>> BEGIN Text block

# Drag Bags?!?



## 04Black Goat (Dec 5, 2009)

I have a 04 gto and I just ordered the drag bags because I have crazy wheel hop and I just wanted to get an idea on wat I need to do or if there are any tricks on how to do the install thanks


----------



## KyleGT05usmc (Feb 28, 2009)

I do not have drag bags but i've heard you must remove the bump stops but thats all ive seen, i think its pretty simple


----------



## mikes06goat (Jan 13, 2009)

Very easy! Disconnect your sway bar end links, shocks, lower control arm bolts, and lower your control arms. Remove springs, cut off bump stops, put drag bags in springs, place back in vehicle, route air lines, and put back together! I did mine one night after work. Very easy! Just make sure you don't route the air lines by anything that will move and break them. There are small holes in the plastic cover at the rear of the vehicle that are perfect for mounting the air valve so at the track all you have to do is bend down by the rear bumper to inflate/deflate. Ican tell you they make a world of difference on the track. I should have put them in the day I bought the car.

>> END Text block
>> BEGIN Dataset excerpt

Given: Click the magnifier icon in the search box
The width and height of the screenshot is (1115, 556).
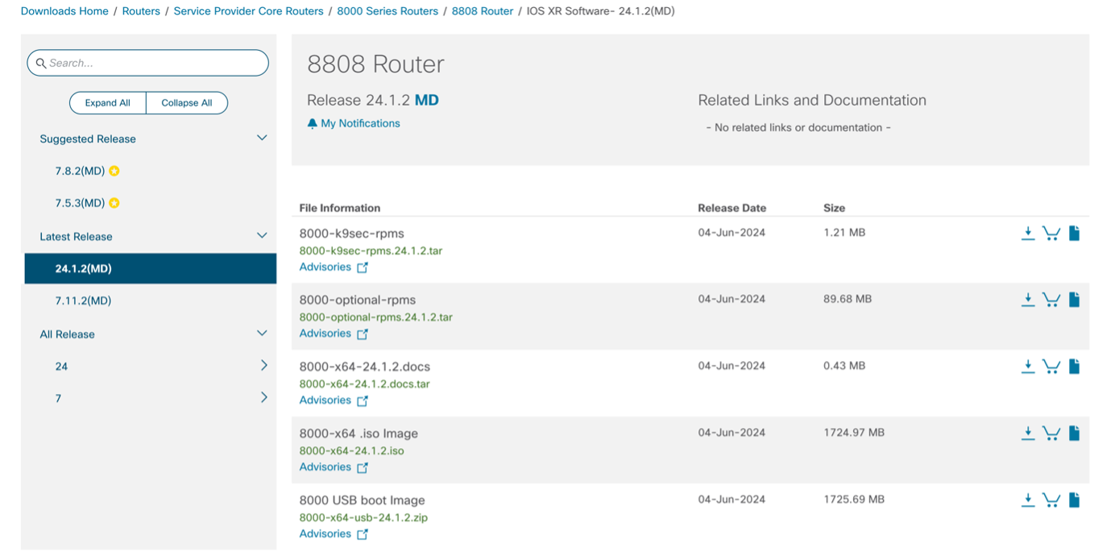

>> END Dataset excerpt

Problems to solve:
A. In the drag bags thread, swap "air lines" for "air hoses" throughout the stretch from "Very easy! Disconnect" through "bought the car.".
B. Extend the drag bags forum thread beyond its final reply.
The data isn't needed here.

Expected answers:
A.
Very easy! Disconnect your sway bar end links, shocks, lower control arm bolts, and lower your control arms. Remove springs, cut off bump stops, put drag bags in springs, place back in vehicle, route air hoses, and put back together! I did mine one night after work. Very easy! Just make sure you don't route the air hoses by anything that will move and break them. There are small holes in the plastic cover at the rear of the vehicle that are perfect for mounting the air valve so at the track all you have to do is bend down by the rear bumper to inflate/deflate. Ican tell you they make a world of difference on the track. I should have put them in the day I bought the car.

B.
----------



## svede1212 (Nov 1, 2005)

Too bad you already ordered them. There are other bags (Mazda MPV) that are cheaper, easier to install and don't require cutting your bump stops off.


----------



## 04Black Goat (Dec 5, 2009)

Ok thanks


----------



## 87GN06GTO07IRL (Aug 10, 2009)

Footballs work great too.


----------



## danfigg (Sep 27, 2009)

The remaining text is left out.